▶ **Work request**
Wherever the listing has a line with the string "computer", copy that line out.

»»

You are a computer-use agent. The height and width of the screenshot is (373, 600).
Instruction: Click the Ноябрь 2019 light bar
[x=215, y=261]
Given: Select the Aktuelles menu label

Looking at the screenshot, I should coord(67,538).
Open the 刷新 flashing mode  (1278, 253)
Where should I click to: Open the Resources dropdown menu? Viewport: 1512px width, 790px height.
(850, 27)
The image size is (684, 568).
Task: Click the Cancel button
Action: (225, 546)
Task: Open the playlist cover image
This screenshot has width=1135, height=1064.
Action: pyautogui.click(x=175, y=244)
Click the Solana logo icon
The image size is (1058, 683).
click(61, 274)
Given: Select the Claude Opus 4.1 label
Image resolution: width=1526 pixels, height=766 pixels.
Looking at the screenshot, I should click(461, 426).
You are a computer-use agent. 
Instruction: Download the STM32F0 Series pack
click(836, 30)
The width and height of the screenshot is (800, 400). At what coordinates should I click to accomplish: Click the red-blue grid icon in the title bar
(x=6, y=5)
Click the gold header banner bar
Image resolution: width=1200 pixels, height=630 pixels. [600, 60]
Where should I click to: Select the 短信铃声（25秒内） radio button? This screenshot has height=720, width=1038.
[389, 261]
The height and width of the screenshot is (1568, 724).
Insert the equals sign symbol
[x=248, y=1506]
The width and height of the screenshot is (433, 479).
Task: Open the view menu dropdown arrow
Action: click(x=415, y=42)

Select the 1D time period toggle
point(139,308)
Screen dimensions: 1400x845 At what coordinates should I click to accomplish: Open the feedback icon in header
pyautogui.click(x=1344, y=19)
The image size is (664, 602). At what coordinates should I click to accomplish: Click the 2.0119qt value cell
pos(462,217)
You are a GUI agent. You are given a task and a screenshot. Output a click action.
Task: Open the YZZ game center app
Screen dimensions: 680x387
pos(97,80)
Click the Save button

««

▶ **Finished exercise**
You are a computer-use agent. The height and width of the screenshot is (373, 600).
You are a computer-use agent. 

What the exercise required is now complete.